Wednesday, June 25, 2008

The Upward Call: Raising Men of Honor

I have grown very tired of the popularity in broadcast media of making men appear stupid and ridiculous. We see it every time we turn on the television -- from commercials showing men incapable of preparing breakfast or hanging mini-blinds to a host of situation comedies depicting them completely incompetent as husbands and fathers.

I know this male-bashing trend has risen from liberal feminism trying to force society into seeing men as incidental and unnecessary. I am the mother to a son and grandmother to a grandson and I am highly offended that Hollywood has bent to this influence. I have no unnecessary men in my family. They do not deserve to be told every time they turn on the TV that they are dim, slow-witted bunglers.
Many will say that these shows are all in fun and I should lighten up. But as I watch my ten-month old grandson stop what he is doing every time a Little Caesar’s commercial comes on where the people do nothing but mumble I know that television has influence. Children learn what they see. And there is a lot of offensive programming on television right now.

The worst offender on TV is advertised on one network as “the most popular comedy on television.” It is a sitcom that portrays two brothers living together with one brother divorced and having joint custody of his 11-year old son, who lives with them part time. My biggest problem with this show is that it depicts the father as an idiot, despite the fact that he has a thriving practice as a chiropractor and depicts his brother as the competent one, despite the fact that he is a hard-drinking womanizer who sleeps with a different woman in almost every episode. The 11-year old boy sees and comments on all of the lewd behavior of his uncle and the failures of his father. It makes the son appear to be the level-headed one. What kind of example is this for young men? How can we expect boys to grow into honorable men with this kind of mentality so prevalent?
I gladly spoke the words of my marriage vows to love, cherish, honor, and obey my husband—because he is trustworthy of those promises. He gladly spoke the words of our marriage vows to love, cherish, honor, and protect me—because he meant them and demonstrates them every day. Obviously, I am not a feminist, but I am also not a weak woman who needs to prove her self-worth by clinging to a man for every need. I can change a tire and install ceiling fans. Together, my strong, intelligent husband and I have raised two strong, intelligent daughters and a strong, intelligent son.

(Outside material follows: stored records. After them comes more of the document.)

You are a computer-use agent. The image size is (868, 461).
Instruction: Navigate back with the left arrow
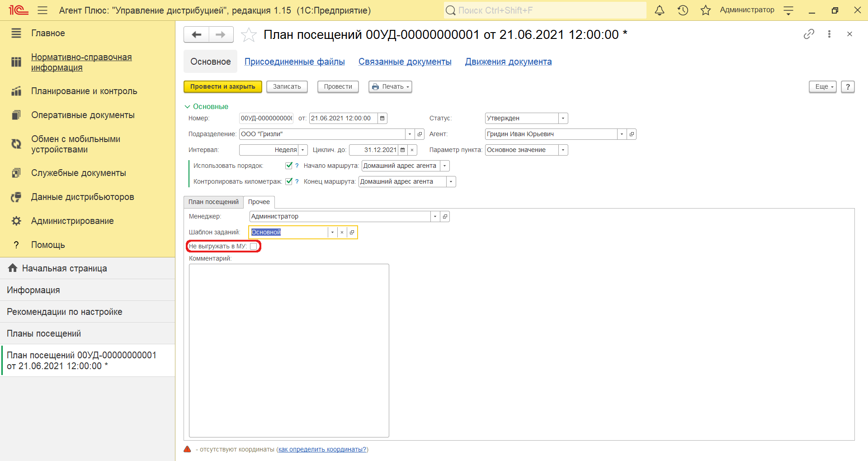coord(196,35)
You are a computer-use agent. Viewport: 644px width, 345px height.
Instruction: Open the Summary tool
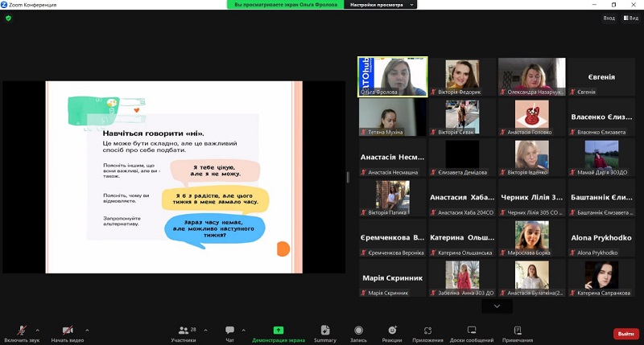pyautogui.click(x=324, y=332)
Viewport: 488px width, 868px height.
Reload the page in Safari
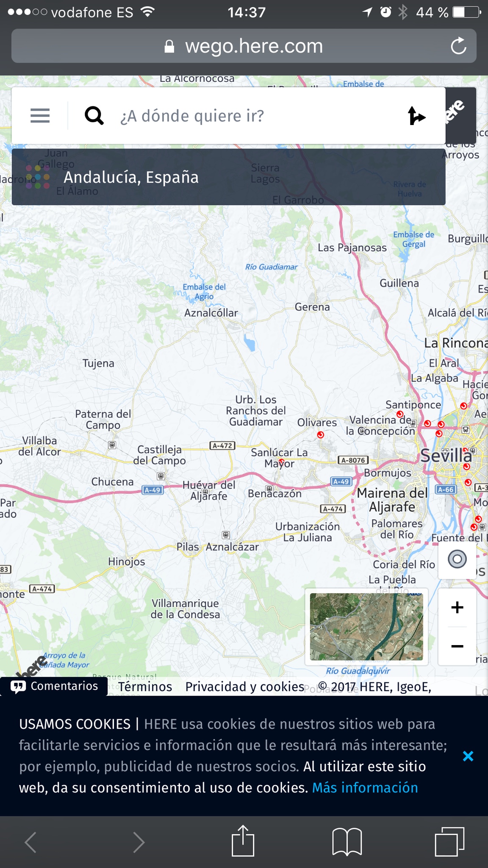pos(458,46)
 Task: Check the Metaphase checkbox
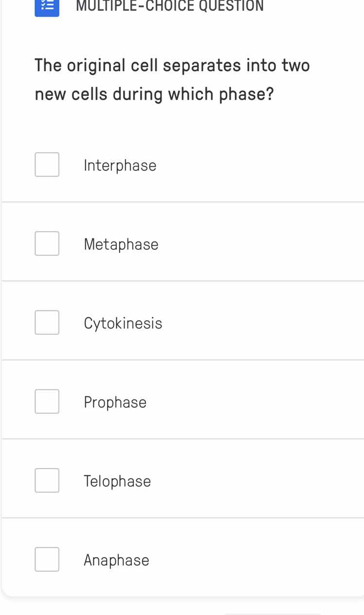(x=47, y=243)

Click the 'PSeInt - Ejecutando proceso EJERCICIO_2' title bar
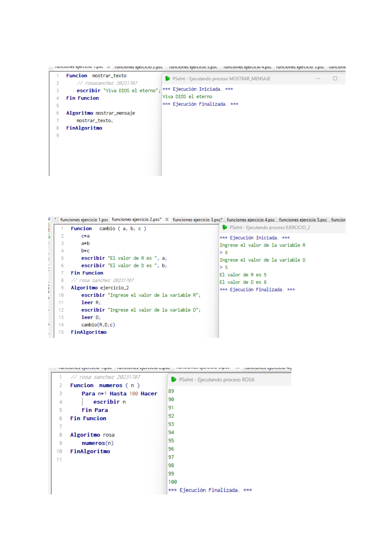coord(270,227)
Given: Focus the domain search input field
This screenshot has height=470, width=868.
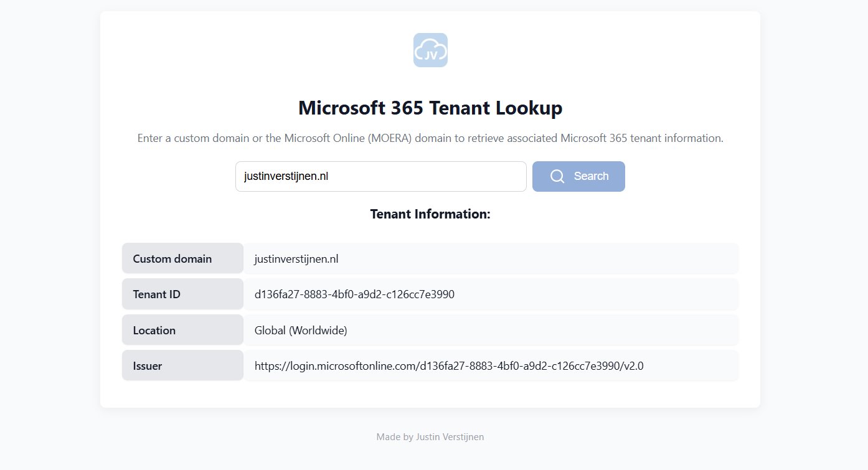Looking at the screenshot, I should pos(380,177).
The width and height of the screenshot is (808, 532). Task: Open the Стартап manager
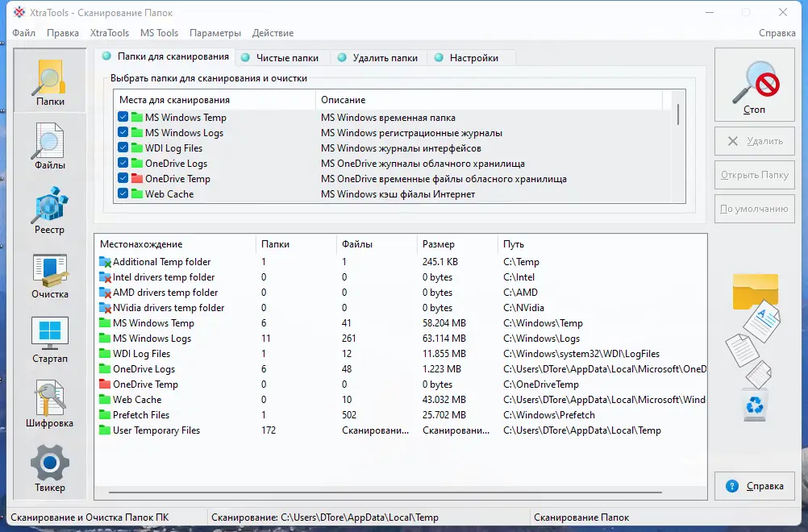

There are young men out there without the positive influence of good male role models. It is imperative that people of conscience speak up for those who can’t. It is time that wives and mothers who respect the men in our lives demand that Hollywood produce entertainment that is more worthy of our husbands and sons. If we want more appropriate programming, we must not stay the “silent majority.”  



Friday, June 6, 2008

Adding Insult to Injury

Birthdays are a special time ~ but there comes a point in every woman's life when the birthday just doesn't feel quite so welcome. This month I turned 45 (!!!!) and thought I was doing alright...but I know I was just fooling myself. I treated myself to a haircut and highlights, then my dh took me to dinner at Frankie D's Italian Chop House and to see the new Indiana Jones movie that happened to premiere in our town on the day of my birthday. My cake was a box of Milk Duds. My present was a beautiful border garden.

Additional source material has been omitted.